託生は冗談まじりに言って利久を見つめる。

「なんか、俺すげえ今気持ちが楽になったよ、託生ありがとな。」

「お礼は僕じゃなくて三洲君かな?」

「そうだな・・・そっか、あっ、でも俺、行って話してくる。」

「えっ?誰と? 三洲君はいま生徒会の会議で忙しい・・・って、行っちゃったよ・・・」

ドアを開けっぱなしで利久が脱兎のごとく部屋を飛び出して行った。

―もう、利久!そんな勢いで三洲君に抱きつきでもしたらそれこそ大変な目にあうぞ!

託生はいつ、三洲が不機嫌さ丸出しで戻ってきて槍のような嫌味を降らせされるのか気が気じゃなくその日を過ごした。

普段穏やかで誰にでも柔らかな対応をする三洲なのだがこと、真行寺に対しては容赦ない、

ところが夏を過ぎてから託生への態度も心なしか真行寺に近いものを感じさせるほど辛辣になったりするのだ。

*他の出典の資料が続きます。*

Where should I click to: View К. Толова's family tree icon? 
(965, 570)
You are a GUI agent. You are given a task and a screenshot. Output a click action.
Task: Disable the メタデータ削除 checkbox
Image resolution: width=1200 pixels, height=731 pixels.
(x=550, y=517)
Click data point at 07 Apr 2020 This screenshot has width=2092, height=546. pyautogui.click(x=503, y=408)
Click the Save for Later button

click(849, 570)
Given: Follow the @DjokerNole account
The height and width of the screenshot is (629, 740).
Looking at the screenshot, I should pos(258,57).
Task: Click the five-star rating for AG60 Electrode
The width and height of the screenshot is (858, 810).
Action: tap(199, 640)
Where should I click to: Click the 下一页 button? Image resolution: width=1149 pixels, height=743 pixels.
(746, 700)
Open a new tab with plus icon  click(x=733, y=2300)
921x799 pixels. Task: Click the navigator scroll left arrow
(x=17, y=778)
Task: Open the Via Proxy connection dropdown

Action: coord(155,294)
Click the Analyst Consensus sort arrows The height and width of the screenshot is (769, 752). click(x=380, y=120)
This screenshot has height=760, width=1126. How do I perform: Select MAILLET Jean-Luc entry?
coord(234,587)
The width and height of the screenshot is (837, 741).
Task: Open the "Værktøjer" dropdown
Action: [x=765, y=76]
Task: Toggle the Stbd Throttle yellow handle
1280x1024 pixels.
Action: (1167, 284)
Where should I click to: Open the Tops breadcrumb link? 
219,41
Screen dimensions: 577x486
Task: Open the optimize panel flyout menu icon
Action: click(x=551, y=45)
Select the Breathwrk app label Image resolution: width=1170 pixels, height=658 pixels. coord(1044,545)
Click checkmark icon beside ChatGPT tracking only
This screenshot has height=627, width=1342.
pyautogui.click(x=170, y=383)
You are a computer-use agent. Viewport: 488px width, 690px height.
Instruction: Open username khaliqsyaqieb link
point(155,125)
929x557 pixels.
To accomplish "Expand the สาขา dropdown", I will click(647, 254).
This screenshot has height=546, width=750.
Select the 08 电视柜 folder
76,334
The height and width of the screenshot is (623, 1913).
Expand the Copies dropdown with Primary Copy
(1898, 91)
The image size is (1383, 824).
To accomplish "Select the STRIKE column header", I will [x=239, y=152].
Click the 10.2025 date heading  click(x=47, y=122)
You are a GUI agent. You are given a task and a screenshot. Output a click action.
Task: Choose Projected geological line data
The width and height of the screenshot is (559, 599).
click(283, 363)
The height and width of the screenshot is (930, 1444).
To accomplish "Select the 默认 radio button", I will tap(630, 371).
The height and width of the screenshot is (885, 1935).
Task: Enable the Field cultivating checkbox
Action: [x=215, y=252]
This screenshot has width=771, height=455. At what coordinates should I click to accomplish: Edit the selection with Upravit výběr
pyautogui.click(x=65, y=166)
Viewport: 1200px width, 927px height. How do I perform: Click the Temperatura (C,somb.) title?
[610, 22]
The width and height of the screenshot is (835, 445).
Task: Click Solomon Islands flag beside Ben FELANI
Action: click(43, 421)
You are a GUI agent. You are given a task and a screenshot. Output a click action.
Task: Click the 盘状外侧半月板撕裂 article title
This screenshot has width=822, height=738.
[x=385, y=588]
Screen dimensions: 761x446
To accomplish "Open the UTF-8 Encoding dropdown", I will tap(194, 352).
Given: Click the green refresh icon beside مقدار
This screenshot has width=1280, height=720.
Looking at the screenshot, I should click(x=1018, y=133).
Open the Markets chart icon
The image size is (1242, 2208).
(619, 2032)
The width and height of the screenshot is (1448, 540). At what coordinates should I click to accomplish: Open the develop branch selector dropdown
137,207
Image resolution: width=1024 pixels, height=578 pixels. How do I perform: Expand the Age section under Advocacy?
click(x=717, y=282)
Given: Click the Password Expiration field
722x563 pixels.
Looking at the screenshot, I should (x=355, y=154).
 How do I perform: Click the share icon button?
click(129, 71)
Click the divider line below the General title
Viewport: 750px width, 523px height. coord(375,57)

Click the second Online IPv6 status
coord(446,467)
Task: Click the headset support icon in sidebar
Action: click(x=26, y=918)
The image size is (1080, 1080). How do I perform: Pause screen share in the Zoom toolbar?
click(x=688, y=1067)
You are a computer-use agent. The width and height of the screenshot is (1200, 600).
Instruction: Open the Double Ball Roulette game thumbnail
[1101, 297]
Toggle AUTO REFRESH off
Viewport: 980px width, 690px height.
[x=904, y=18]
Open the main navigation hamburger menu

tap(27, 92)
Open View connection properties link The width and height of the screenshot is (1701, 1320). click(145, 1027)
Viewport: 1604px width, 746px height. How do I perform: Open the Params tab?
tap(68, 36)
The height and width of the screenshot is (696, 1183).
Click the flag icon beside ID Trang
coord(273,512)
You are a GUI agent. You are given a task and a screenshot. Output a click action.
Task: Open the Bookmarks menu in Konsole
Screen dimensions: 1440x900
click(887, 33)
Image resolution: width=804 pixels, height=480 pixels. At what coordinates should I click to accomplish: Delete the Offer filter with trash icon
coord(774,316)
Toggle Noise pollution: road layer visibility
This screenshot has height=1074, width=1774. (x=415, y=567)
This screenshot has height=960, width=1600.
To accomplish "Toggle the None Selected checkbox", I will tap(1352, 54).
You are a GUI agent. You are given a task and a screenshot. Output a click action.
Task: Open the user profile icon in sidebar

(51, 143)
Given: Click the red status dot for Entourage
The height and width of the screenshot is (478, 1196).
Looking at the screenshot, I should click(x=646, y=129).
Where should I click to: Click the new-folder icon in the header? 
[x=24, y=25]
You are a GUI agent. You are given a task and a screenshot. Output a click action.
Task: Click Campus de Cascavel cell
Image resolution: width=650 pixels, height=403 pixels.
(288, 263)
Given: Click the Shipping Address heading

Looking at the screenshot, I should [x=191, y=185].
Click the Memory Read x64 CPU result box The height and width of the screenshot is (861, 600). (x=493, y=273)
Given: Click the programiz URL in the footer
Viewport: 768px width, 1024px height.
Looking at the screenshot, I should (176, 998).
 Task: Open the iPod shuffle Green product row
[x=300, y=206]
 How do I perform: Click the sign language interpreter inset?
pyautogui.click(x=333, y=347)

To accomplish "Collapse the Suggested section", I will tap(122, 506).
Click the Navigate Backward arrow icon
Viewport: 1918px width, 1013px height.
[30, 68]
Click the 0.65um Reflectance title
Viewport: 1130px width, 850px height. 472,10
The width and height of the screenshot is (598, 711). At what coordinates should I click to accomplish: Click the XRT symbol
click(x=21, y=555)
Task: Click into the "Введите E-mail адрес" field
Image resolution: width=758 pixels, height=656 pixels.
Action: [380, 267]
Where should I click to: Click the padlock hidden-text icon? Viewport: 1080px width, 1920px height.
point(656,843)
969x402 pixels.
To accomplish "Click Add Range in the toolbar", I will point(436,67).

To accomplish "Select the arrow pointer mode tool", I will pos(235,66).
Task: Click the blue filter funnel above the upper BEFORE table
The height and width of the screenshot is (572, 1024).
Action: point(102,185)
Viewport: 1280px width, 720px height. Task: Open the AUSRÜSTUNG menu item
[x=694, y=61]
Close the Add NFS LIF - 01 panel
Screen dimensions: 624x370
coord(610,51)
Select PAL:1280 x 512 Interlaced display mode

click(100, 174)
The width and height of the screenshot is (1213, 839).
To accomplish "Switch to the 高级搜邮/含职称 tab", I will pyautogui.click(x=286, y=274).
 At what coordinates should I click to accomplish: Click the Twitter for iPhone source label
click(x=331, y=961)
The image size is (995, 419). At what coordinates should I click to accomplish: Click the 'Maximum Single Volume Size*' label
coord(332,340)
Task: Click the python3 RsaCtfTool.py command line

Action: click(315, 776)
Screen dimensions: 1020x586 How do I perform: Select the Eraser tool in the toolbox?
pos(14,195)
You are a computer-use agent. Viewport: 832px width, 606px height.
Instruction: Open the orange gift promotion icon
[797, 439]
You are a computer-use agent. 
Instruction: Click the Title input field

これはきっと 一歩三洲の張り巡らすバリアに近づいたという印なのかもしれない。

真行寺の言う沢山のネコ被りの三洲、その一枚をはいだとでも言うべきか・・・

ギイや赤池は笑いながらそんな事を言っていたが託生にはよく解らない。

なのでここはギイ達が言う様に一歩、三洲に前進したのだとポジティブに考える様にしている。

きっと、あの二人がいうのだから間違いないのだ、と自分に言い聞かせて。

それはそれで情けないのだが、同い年でありながら彼らとの器の大きさの違いを感じずにはいられない。

とは、言え、それでも怖いものは怖いのだ。

ところが、託生の予想に反して会議から戻ってきた三洲はいつもとなんら変わりなく物静かに勉強を始めていた。